Abstract: Gaze target detection is designed to locate the human gaze target. Proposed by HGTTR, Transformer structure is used in the task of gaze target detection, which solves the problem that convolutional neural networks need additional head detectors, realizes the end-to-end simultaneous detection of head position and gaze target, and achieves better performance than traditional convolutional neural networks. However, there is still much room for improvement in the performance of current methods on video data sets. The reason is that the current method focuses on learning the human gaze target in a single video frame, and does not model the time change in the video, so it cannot solve the problems of dynamic gaze, out-of-focus lens, and motion blur. When a person’s gaze target is constantly changing, the lack of time change modeling may cause the fixed gaze target to deviate from the person’s real gaze target. In addition, due to the lack of modeling in the time dimension, the model cannot solve the feature loss caused by out-of-focus lens and motion blur. In this work, we propose an end-to-end video gaze target detection model based on spatial-temporal Transformers. First, we propose an interframe local deformable attention mechanism to deal with feature missing problems. Secondly, on the basis of the deformable attention mechanism, we propose the Inter-frames deformable attention mechanism, which uses the timing difference of adjacent video frames to dynamically select sampling points, so as to realize the modeling of dynamic gaze. Finally, we propose a temporal Transformers to aggregate gaze relation query vectors and gaze relation features from the current frame and reference frame. Our temporal Transformers consists of three parts: A temporal gaze feature encoder for encoding multi-frame spatial information, a temporal gaze query encoder for fusing gaze queries, and a temporal gaze decoder for obtaining current frame detection results. Through the spatial-temporal modeling of single frame space, adjacent frames and frame sequence, the common problems of dynamic gaze, lens out of focus and motion blur in video data are solved well. A large number of experiments show that our method achieves excellent performances on both VideoAttentionTarget and VideoCoAtt datasets.

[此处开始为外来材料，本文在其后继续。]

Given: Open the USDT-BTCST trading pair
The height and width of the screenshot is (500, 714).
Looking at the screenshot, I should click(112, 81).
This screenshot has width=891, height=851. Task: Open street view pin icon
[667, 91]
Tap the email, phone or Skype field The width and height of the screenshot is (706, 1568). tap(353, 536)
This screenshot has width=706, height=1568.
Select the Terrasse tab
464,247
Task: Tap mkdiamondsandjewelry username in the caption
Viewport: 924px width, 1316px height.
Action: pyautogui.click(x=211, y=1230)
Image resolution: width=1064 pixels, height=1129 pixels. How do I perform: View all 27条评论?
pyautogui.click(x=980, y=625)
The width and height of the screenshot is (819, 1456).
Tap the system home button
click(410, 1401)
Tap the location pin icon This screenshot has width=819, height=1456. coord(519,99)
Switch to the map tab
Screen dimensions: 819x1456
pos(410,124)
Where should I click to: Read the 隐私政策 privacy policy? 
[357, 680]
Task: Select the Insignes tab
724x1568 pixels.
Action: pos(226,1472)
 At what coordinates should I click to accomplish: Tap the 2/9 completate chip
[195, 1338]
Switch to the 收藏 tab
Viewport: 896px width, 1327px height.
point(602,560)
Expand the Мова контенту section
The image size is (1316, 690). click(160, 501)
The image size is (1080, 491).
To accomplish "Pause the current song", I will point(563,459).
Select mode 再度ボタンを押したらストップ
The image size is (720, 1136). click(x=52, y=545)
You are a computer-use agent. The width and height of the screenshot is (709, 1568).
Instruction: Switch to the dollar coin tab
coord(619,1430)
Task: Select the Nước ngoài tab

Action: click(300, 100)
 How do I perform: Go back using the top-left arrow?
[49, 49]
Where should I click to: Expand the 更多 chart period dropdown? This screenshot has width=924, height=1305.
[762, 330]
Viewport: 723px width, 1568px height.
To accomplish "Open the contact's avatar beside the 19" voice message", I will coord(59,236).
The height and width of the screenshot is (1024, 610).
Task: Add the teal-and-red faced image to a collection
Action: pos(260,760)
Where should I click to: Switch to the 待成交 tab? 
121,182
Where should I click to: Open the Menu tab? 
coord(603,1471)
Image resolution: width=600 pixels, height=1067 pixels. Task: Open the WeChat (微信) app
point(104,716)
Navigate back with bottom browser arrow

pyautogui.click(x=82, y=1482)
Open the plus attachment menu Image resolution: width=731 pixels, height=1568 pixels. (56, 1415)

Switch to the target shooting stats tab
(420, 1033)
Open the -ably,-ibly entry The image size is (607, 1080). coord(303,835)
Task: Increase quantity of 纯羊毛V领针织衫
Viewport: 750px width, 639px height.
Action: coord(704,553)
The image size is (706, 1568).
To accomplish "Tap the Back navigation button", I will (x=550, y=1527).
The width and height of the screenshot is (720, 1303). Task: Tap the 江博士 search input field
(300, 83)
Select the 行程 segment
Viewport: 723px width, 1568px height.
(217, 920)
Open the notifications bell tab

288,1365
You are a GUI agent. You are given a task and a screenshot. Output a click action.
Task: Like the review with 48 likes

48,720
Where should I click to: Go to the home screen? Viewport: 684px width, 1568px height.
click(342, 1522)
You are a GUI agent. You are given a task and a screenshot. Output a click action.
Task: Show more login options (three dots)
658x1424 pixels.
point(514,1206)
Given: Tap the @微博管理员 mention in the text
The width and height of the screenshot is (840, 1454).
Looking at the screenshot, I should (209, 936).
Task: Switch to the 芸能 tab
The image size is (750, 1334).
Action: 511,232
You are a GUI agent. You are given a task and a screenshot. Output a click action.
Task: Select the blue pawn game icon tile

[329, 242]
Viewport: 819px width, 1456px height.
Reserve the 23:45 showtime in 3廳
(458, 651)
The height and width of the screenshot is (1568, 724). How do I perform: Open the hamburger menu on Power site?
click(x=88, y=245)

文章引用:彭梦昊, 王冠, 徐浩, 景圣恩. 基于时空Transformer的端到端的视频注视目标检测[J]. 图像与信号处理, 2024, 13(2): 190-209. https://doi.org/10.12677/jisp.2024.132017

参考文献

[1] Judd, T., Ehinger, K., Durand, F., et al. (2009) Learning to Predict Where Humans Look. 2009 IEEE 12th International Conference on Computer Vision, Kyoto, 29 September-02 October 2009, 2106-2113. [Google Scholar] [CrossRef
[2] Recasens, A., Khosla, A., Vondrick, C., et al. (2015) Where Are They Looking? Advances in Neural Information Processing Systems, 28, 199-207.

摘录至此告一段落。